Input:
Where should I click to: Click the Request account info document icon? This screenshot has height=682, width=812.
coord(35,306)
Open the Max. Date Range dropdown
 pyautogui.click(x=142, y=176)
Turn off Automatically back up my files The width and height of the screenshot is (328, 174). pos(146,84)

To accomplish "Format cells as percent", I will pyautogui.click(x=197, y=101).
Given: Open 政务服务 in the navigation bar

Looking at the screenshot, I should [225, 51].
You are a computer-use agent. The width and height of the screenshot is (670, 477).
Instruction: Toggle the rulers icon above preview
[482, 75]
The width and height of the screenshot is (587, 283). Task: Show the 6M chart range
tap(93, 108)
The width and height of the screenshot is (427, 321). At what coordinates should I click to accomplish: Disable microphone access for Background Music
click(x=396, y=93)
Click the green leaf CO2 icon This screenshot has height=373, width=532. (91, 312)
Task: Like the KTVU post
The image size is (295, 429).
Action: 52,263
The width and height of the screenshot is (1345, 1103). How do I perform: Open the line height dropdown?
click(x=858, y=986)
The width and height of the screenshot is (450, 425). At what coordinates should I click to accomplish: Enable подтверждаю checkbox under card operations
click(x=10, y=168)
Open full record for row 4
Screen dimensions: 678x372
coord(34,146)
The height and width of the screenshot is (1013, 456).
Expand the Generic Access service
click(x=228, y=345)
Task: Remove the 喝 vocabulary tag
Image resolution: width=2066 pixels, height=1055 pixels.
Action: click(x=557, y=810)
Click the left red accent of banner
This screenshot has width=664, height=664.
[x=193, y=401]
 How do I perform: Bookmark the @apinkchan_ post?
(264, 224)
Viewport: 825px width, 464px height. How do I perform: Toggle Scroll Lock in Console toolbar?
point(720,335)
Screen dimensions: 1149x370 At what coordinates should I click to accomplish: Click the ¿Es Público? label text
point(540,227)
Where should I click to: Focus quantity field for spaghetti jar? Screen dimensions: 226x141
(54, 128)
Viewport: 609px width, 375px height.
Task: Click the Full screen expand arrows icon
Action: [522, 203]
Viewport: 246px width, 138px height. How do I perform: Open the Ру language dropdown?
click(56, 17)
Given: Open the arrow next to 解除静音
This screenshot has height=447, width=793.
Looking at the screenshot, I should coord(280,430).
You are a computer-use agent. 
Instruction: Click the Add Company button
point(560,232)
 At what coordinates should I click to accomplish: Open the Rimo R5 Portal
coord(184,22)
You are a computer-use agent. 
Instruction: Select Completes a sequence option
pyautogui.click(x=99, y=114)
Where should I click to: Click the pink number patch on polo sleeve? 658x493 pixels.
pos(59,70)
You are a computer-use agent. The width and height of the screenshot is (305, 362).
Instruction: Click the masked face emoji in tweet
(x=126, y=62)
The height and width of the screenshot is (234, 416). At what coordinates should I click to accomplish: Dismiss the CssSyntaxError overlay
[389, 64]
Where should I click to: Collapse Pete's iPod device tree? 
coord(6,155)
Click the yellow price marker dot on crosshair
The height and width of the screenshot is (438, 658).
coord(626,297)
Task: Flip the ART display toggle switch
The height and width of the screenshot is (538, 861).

What the task asks:
Each line in the entries above, starting at the line with "Open full record for row 4" and ending at the line with "Task: Remove the 喝 vocabulary tag", is to be printed exactly, and only those lines.

Reply:
Open full record for row 4
Screen dimensions: 678x372
coord(34,146)
The height and width of the screenshot is (1013, 456).
Expand the Generic Access service
click(x=228, y=345)
Task: Remove the 喝 vocabulary tag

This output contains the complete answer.